What the task asks:
Pull out each line in the items below that contains the word "beside".
┏━━
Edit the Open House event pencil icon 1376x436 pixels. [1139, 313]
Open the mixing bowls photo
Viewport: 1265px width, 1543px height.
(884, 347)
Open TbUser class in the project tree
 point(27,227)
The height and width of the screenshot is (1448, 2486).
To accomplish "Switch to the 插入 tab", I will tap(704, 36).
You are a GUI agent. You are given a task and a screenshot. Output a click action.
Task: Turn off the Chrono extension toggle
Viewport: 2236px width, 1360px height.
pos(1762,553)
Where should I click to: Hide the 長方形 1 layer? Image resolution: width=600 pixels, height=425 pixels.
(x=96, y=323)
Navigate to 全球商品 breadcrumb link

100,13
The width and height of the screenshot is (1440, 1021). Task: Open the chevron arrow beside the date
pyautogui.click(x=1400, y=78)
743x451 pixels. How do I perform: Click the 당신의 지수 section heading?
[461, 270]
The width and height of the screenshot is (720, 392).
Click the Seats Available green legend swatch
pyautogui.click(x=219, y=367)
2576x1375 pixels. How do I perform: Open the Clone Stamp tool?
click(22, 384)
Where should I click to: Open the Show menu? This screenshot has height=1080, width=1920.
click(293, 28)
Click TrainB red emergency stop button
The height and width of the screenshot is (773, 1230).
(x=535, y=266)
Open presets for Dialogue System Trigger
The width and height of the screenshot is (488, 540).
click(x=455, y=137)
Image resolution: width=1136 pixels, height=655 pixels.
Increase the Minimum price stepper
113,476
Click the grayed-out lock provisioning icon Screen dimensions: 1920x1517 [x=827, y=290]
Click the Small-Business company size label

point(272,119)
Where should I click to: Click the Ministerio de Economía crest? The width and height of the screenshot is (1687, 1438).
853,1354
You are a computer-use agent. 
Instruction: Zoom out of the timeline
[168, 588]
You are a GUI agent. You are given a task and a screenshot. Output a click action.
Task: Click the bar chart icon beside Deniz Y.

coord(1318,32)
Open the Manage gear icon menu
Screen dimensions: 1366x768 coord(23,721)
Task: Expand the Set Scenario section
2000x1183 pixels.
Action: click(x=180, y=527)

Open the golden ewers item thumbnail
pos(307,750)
┗━━
Response:
The width and height of the screenshot is (1440, 1021). Task: Open the chevron arrow beside the date
Task: Click the bar chart icon beside Deniz Y.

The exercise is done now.